Description
Learn how to make quick and easy no-cook refrigerator pickles with this simple recipe. These pickles are crunchy, tangy, and full of flavor, perfect for snacking or adding to sandwiches and salads.
Ingredients
All Varieties of Dill Pickles:
- 8 cups cucumbers, sliced or cut into spears
- 1/3 cup sugar
- 2 tablespoons salt
- 2 cups white vinegar (or apple cider vinegar)
- 1/4 cup fresh dill (or 2 tbsp dried dill)
- 1 teaspoon white pepper (or black pepper)
Basic Dill Pickles:
- 5 cloves garlic, sliced
Green Pepper and Onion:
- 1 cup onion, thinly sliced (1 large onion)
- 1 cup green bell pepper, sliced (1 large bell pepper)
Spicy Pickles:
- 1 tablespoon red pepper flakes (or cayenne pepper to taste)
Pickled Veggies:
- 6 cups cucumbers, sliced
- 1 cup cauliflower, cut into florets
- 1/2 cup carrots, sliced
- 5 cloves garlic, sliced
- 1 cup onion, sliced
Bread and Butter (Sweet Pickles):
- 3/4 cup sugar
- 1 cup sweet onion
- 1 teaspoon mustard seed
- 1 teaspoon salt
- 1 cup vinegar
Equipment:
- Mandoline (optional for slicing cucumbers thinly)
Instructions
- Prepare Cucumbers: Wash and score cucumbers with a fork. Slice cucumbers and any additional veggies.

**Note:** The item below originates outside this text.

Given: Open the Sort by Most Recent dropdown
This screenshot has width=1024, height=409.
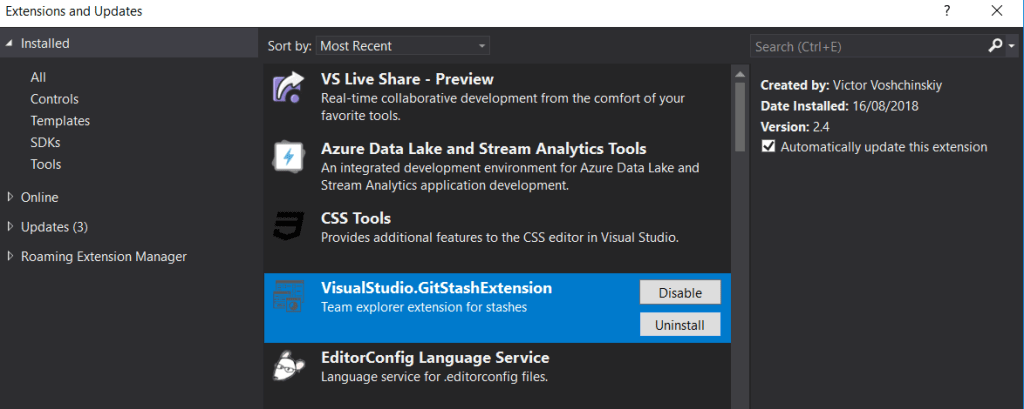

- Combine Ingredients: In a large bowl, mix cucumbers, dill, garlic, pepper, spices, and other veggies. Sprinkle with sugar and salt, let sit for an hour.
- Add Vinegar: Pour vinegar over vegetables and stir well.
- Chill: Refrigerate for 4 hours before serving.
- Storage: Store pickles in airtight containers in the fridge for up to 2 months.
Notes
- Salt and sugar amounts are for brine creation, not consumption.
- Store pickles in clean, airtight containers for best freshness.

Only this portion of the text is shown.